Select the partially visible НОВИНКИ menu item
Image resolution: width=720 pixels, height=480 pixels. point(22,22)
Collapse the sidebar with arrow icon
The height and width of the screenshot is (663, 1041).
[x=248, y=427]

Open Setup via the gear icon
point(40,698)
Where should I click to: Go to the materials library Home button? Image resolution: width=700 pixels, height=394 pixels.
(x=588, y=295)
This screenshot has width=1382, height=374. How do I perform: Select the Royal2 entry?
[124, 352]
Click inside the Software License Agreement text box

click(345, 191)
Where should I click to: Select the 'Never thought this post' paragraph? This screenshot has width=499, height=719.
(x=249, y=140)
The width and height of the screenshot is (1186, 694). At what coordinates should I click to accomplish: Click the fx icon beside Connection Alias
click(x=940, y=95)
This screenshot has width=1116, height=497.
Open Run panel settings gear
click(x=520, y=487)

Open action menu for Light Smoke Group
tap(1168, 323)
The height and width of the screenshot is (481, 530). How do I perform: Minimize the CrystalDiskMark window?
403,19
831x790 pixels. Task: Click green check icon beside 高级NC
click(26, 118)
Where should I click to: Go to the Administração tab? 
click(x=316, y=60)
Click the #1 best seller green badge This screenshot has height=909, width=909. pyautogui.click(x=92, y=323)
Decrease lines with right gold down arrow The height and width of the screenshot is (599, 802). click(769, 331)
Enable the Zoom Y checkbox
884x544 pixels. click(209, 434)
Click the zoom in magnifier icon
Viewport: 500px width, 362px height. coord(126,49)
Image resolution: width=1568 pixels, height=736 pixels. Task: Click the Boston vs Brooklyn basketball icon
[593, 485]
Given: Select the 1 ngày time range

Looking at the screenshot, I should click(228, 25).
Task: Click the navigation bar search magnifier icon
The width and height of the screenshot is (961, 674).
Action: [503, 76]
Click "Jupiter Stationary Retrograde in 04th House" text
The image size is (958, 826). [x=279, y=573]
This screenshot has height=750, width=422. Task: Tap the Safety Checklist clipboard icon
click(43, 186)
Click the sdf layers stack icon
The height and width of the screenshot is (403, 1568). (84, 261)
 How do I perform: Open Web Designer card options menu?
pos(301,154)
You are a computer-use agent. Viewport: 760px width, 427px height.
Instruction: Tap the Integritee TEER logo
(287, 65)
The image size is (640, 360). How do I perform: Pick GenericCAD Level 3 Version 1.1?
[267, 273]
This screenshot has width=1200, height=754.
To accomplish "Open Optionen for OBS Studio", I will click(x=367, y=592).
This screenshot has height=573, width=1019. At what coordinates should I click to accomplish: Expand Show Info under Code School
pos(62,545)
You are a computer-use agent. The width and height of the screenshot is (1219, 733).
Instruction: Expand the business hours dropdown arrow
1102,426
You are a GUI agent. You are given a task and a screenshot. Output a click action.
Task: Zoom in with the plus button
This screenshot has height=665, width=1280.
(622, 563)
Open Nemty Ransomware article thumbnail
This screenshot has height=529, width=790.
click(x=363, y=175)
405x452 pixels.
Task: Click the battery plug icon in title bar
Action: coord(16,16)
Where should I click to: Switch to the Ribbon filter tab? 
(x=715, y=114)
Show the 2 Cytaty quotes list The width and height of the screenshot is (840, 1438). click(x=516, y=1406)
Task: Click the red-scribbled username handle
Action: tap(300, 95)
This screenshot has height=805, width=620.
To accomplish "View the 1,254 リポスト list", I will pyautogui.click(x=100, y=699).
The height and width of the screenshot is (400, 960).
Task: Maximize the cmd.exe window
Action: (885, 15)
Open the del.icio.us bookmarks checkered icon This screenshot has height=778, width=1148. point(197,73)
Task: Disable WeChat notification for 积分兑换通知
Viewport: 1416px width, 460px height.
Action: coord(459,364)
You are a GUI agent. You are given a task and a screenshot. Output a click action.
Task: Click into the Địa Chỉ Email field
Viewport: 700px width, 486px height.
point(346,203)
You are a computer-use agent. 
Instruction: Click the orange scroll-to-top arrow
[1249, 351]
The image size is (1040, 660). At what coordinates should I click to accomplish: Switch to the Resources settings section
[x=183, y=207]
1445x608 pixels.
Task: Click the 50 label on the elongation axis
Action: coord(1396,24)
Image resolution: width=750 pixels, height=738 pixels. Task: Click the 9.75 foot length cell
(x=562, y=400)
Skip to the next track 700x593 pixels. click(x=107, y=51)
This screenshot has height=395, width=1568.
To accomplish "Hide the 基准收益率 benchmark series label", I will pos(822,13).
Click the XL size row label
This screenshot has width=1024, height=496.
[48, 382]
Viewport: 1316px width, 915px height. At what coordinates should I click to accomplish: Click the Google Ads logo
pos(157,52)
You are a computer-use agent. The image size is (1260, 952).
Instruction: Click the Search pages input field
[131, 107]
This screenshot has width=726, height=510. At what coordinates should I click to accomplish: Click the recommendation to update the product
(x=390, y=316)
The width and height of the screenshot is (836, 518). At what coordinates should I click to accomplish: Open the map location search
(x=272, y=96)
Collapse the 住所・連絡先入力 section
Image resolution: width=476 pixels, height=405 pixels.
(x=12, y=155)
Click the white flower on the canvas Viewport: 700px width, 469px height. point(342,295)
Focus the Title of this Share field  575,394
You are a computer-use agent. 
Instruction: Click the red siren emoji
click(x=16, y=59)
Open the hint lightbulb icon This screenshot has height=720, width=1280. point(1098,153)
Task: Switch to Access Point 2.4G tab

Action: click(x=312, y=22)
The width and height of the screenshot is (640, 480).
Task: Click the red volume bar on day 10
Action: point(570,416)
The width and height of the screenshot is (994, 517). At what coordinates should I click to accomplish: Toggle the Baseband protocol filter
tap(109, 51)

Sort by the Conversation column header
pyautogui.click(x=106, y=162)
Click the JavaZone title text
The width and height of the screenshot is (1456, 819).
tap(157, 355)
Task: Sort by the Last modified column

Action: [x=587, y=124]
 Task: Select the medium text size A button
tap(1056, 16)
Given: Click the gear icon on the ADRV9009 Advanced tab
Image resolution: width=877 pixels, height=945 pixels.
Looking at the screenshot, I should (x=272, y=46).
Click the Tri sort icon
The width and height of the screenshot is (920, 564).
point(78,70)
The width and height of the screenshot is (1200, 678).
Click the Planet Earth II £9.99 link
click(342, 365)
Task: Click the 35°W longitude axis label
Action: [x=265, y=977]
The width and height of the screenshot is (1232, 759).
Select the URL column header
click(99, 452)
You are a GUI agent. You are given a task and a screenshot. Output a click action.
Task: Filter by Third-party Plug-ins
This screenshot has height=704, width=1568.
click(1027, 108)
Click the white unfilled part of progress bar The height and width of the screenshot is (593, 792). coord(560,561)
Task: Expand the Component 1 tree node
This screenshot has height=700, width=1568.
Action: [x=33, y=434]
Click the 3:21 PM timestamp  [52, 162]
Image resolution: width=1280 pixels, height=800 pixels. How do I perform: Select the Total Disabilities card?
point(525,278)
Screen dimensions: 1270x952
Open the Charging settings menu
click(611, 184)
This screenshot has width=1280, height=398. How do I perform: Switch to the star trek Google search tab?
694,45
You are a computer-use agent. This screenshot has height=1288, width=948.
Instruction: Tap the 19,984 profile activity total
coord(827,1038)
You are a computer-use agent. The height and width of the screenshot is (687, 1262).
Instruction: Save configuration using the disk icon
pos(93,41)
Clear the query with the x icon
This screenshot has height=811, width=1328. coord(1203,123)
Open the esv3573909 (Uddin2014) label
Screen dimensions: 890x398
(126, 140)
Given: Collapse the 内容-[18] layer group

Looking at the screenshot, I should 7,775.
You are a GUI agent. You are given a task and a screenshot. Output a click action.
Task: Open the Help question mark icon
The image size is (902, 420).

★ ★ ★ ★ ★ ★ ★

_YOUR INSTRUCTIONS_
Print the whole listing once more, exactly as it stands.

_OUTPUT_
Select the partially visible НОВИНКИ menu item
Image resolution: width=720 pixels, height=480 pixels. point(22,22)
Collapse the sidebar with arrow icon
The height and width of the screenshot is (663, 1041).
[x=248, y=427]

Open Setup via the gear icon
point(40,698)
Where should I click to: Go to the materials library Home button? Image resolution: width=700 pixels, height=394 pixels.
(x=588, y=295)
This screenshot has width=1382, height=374. How do I perform: Select the Royal2 entry?
[124, 352]
Click inside the Software License Agreement text box

click(345, 191)
Where should I click to: Select the 'Never thought this post' paragraph? This screenshot has width=499, height=719.
(x=249, y=140)
The width and height of the screenshot is (1186, 694). At what coordinates should I click to accomplish: Click the fx icon beside Connection Alias
click(x=940, y=95)
This screenshot has width=1116, height=497.
Open Run panel settings gear
click(x=520, y=487)

Open action menu for Light Smoke Group
tap(1168, 323)
The height and width of the screenshot is (481, 530). How do I perform: Minimize the CrystalDiskMark window?
403,19
831x790 pixels. Task: Click green check icon beside 高级NC
click(26, 118)
Where should I click to: Go to the Administração tab? 
click(x=316, y=60)
Click the #1 best seller green badge This screenshot has height=909, width=909. pyautogui.click(x=92, y=323)
Decrease lines with right gold down arrow The height and width of the screenshot is (599, 802). click(769, 331)
Enable the Zoom Y checkbox
884x544 pixels. click(209, 434)
Click the zoom in magnifier icon
Viewport: 500px width, 362px height. coord(126,49)
Image resolution: width=1568 pixels, height=736 pixels. Task: Click the Boston vs Brooklyn basketball icon
[593, 485]
Given: Select the 1 ngày time range

Looking at the screenshot, I should click(228, 25).
Task: Click the navigation bar search magnifier icon
The width and height of the screenshot is (961, 674).
Action: [503, 76]
Click "Jupiter Stationary Retrograde in 04th House" text
The image size is (958, 826). [x=279, y=573]
This screenshot has height=750, width=422. Task: Tap the Safety Checklist clipboard icon
click(43, 186)
Click the sdf layers stack icon
The height and width of the screenshot is (403, 1568). (84, 261)
 How do I perform: Open Web Designer card options menu?
pos(301,154)
You are a computer-use agent. Viewport: 760px width, 427px height.
Instruction: Tap the Integritee TEER logo
(287, 65)
The image size is (640, 360). How do I perform: Pick GenericCAD Level 3 Version 1.1?
[267, 273]
This screenshot has width=1200, height=754.
To accomplish "Open Optionen for OBS Studio", I will click(x=367, y=592).
This screenshot has height=573, width=1019. At what coordinates should I click to accomplish: Expand Show Info under Code School
pos(62,545)
You are a computer-use agent. The width and height of the screenshot is (1219, 733).
Instruction: Expand the business hours dropdown arrow
1102,426
You are a GUI agent. You are given a task and a screenshot. Output a click action.
Task: Zoom in with the plus button
This screenshot has height=665, width=1280.
(622, 563)
Open Nemty Ransomware article thumbnail
This screenshot has height=529, width=790.
click(x=363, y=175)
405x452 pixels.
Task: Click the battery plug icon in title bar
Action: coord(16,16)
Where should I click to: Switch to the Ribbon filter tab? 
(x=715, y=114)
Show the 2 Cytaty quotes list The width and height of the screenshot is (840, 1438). click(x=516, y=1406)
Task: Click the red-scribbled username handle
Action: tap(300, 95)
This screenshot has height=805, width=620.
To accomplish "View the 1,254 リポスト list", I will pyautogui.click(x=100, y=699).
The height and width of the screenshot is (400, 960).
Task: Maximize the cmd.exe window
Action: (885, 15)
Open the del.icio.us bookmarks checkered icon This screenshot has height=778, width=1148. point(197,73)
Task: Disable WeChat notification for 积分兑换通知
Viewport: 1416px width, 460px height.
Action: coord(459,364)
You are a GUI agent. You are given a task and a screenshot. Output a click action.
Task: Click into the Địa Chỉ Email field
Viewport: 700px width, 486px height.
point(346,203)
You are a computer-use agent. 
Instruction: Click the orange scroll-to-top arrow
[1249, 351]
The image size is (1040, 660). At what coordinates should I click to accomplish: Switch to the Resources settings section
[x=183, y=207]
1445x608 pixels.
Task: Click the 50 label on the elongation axis
Action: coord(1396,24)
Image resolution: width=750 pixels, height=738 pixels. Task: Click the 9.75 foot length cell
(x=562, y=400)
Skip to the next track 700x593 pixels. click(x=107, y=51)
This screenshot has height=395, width=1568.
To accomplish "Hide the 基准收益率 benchmark series label", I will pos(822,13).
Click the XL size row label
This screenshot has width=1024, height=496.
[48, 382]
Viewport: 1316px width, 915px height. At what coordinates should I click to accomplish: Click the Google Ads logo
pos(157,52)
You are a computer-use agent. The image size is (1260, 952).
Instruction: Click the Search pages input field
[131, 107]
This screenshot has width=726, height=510. At what coordinates should I click to accomplish: Click the recommendation to update the product
(x=390, y=316)
The width and height of the screenshot is (836, 518). At what coordinates should I click to accomplish: Open the map location search
(x=272, y=96)
Collapse the 住所・連絡先入力 section
Image resolution: width=476 pixels, height=405 pixels.
(x=12, y=155)
Click the white flower on the canvas Viewport: 700px width, 469px height. point(342,295)
Focus the Title of this Share field  575,394
You are a computer-use agent. 
Instruction: Click the red siren emoji
click(x=16, y=59)
Open the hint lightbulb icon This screenshot has height=720, width=1280. point(1098,153)
Task: Switch to Access Point 2.4G tab

Action: click(x=312, y=22)
The width and height of the screenshot is (640, 480).
Task: Click the red volume bar on day 10
Action: point(570,416)
The width and height of the screenshot is (994, 517). At what coordinates should I click to accomplish: Toggle the Baseband protocol filter
tap(109, 51)

Sort by the Conversation column header
pyautogui.click(x=106, y=162)
Click the JavaZone title text
The width and height of the screenshot is (1456, 819).
tap(157, 355)
Task: Sort by the Last modified column

Action: [x=587, y=124]
 Task: Select the medium text size A button
tap(1056, 16)
Given: Click the gear icon on the ADRV9009 Advanced tab
Image resolution: width=877 pixels, height=945 pixels.
Looking at the screenshot, I should (x=272, y=46).
Click the Tri sort icon
The width and height of the screenshot is (920, 564).
point(78,70)
The width and height of the screenshot is (1200, 678).
Click the Planet Earth II £9.99 link
click(342, 365)
Task: Click the 35°W longitude axis label
Action: [x=265, y=977]
The width and height of the screenshot is (1232, 759).
Select the URL column header
click(99, 452)
You are a GUI agent. You are given a task and a screenshot. Output a click action.
Task: Filter by Third-party Plug-ins
This screenshot has height=704, width=1568.
click(1027, 108)
Click the white unfilled part of progress bar The height and width of the screenshot is (593, 792). coord(560,561)
Task: Expand the Component 1 tree node
This screenshot has height=700, width=1568.
Action: [x=33, y=434]
Click the 3:21 PM timestamp  [52, 162]
Image resolution: width=1280 pixels, height=800 pixels. How do I perform: Select the Total Disabilities card?
point(525,278)
Screen dimensions: 1270x952
Open the Charging settings menu
click(611, 184)
This screenshot has width=1280, height=398. How do I perform: Switch to the star trek Google search tab?
694,45
You are a computer-use agent. This screenshot has height=1288, width=948.
Instruction: Tap the 19,984 profile activity total
coord(827,1038)
You are a computer-use agent. The height and width of the screenshot is (687, 1262).
Instruction: Save configuration using the disk icon
pos(93,41)
Clear the query with the x icon
This screenshot has height=811, width=1328. coord(1203,123)
Open the esv3573909 (Uddin2014) label
Screen dimensions: 890x398
(126, 140)
Given: Collapse the 内容-[18] layer group

Looking at the screenshot, I should 7,775.
You are a GUI agent. You are given a task and a screenshot. Output a click action.
Task: Open the Help question mark icon
The image size is (902, 420).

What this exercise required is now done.